Not usually, a bell transformer that powered everything, just looped through all the switches, then a three wire up to each relay, common, close and open. In commercial they would have a cabinet though. Sometimes they would have a master switch in the bedroom that had a dial, and you could turn off and on other locations.

Yes. Such a dial is at the door to the garage. as seen in pic one. It has the ability to control 9 lights. Thanks for all the help guys!
 
With the relay in the fixture box....wouldn't the low voltage wiring need to be rated for 300 volts....since it is in a common enclosure with line voltage.
 
With the relay in the fixture box....wouldn't the low voltage wiring need to be rated for 300 volts....since it is in a common enclosure with line voltage.
The only thing of the relay inside the box is the contact terminals, the coil and low voltage end is outside the box. It fits through a 1/2" ko.
 
Okay, got you Bob. Seems like you will have enough fun with the rest of the house.

One of these days I need to re-wire my house. I'm used to EMT. Would love to see the tricks you guys use with Romex. I really don't want to have to trench my plaster walls.
 
Okay, got you Bob. Seems like you will have enough fun with the rest of the house.

One of these days I need to re-wire my house. I'm used to EMT. Would love to see the tricks you guys use with Romex. I really don't want to have to trench my plaster walls.

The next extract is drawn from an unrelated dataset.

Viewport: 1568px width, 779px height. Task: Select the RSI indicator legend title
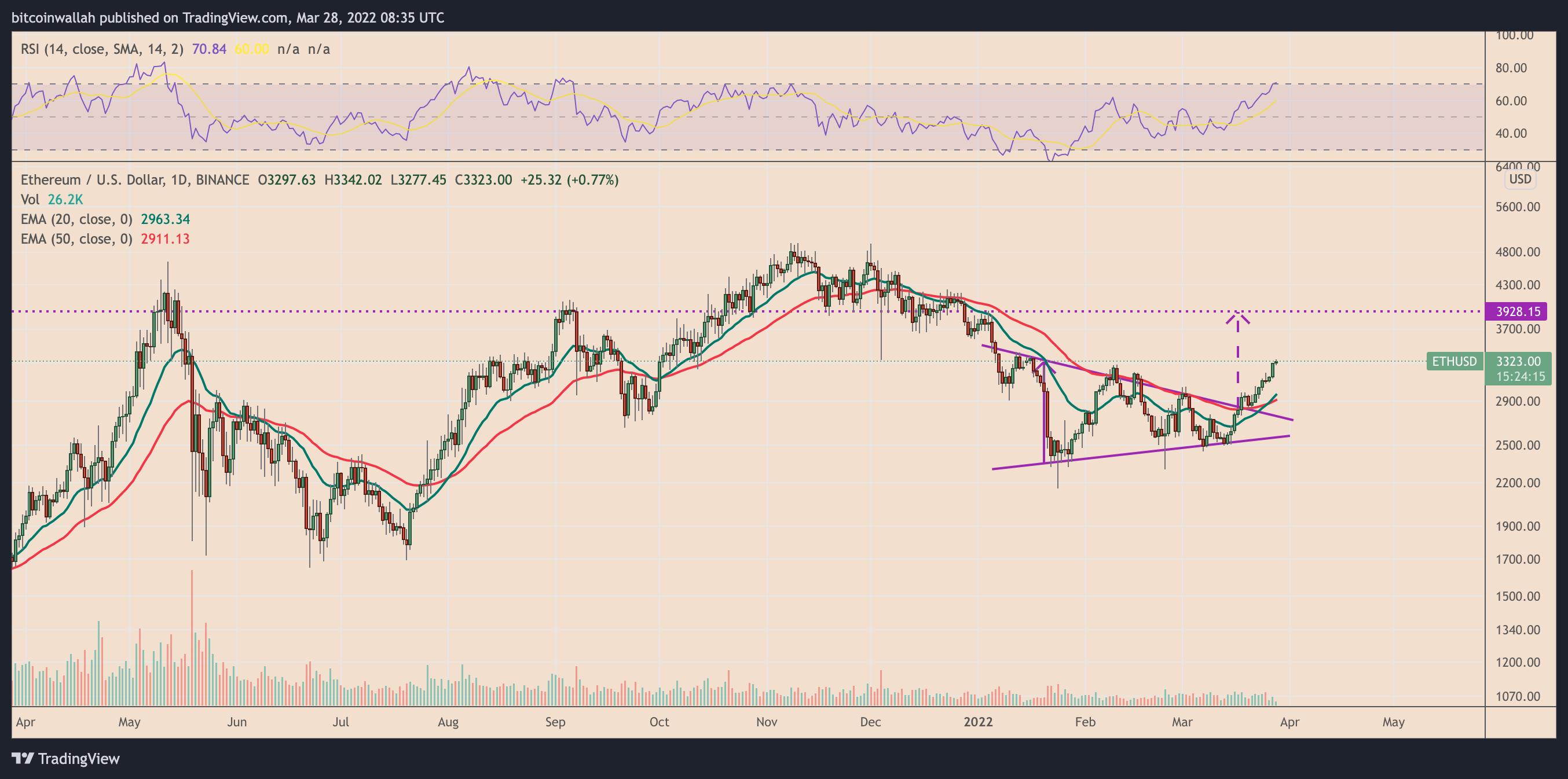pos(102,49)
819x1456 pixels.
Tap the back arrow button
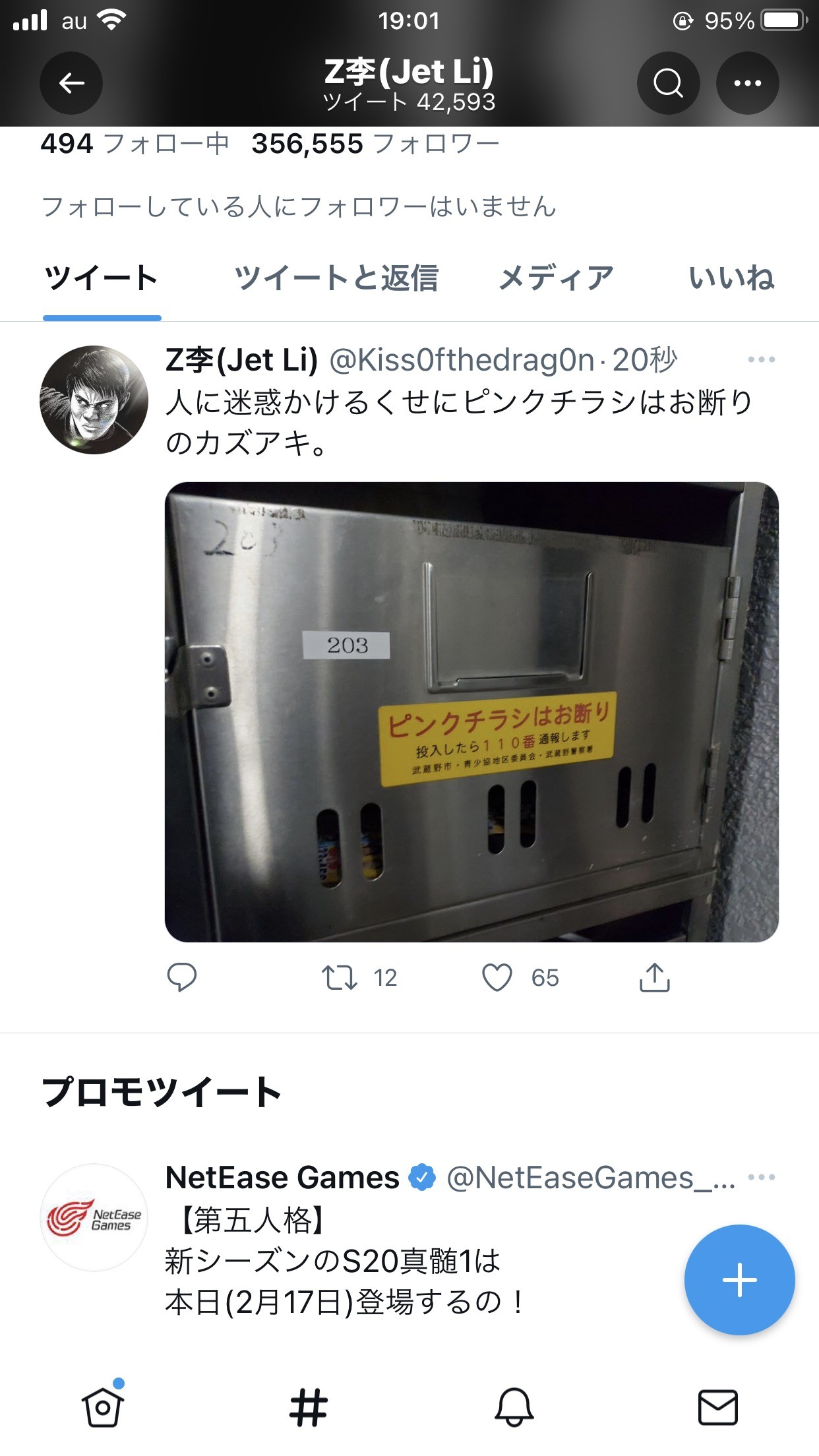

I hate romex.. no room in the boxes for more than a couple romex coming in. If you have a GFCI or a couple of dimmers, it can be a pain. I use stranded for all my pigtails. Though, getting around corners is much easier without pipe.
 
Don't know the replacement cost or availability of those switches, but a single pole double throw momentary switch will work. You may have to use a mp1 or mp2 to mount it in.

I should still be able to use LED light fixtures as long as they're not dimming with the Low voltage system right? I don't see why it would have any bearing other than being a more complicated on/off mechanism.
 
LEDs are not an issue, and each lights is controlled by a single relay, each of which can be controlled from any number of locations.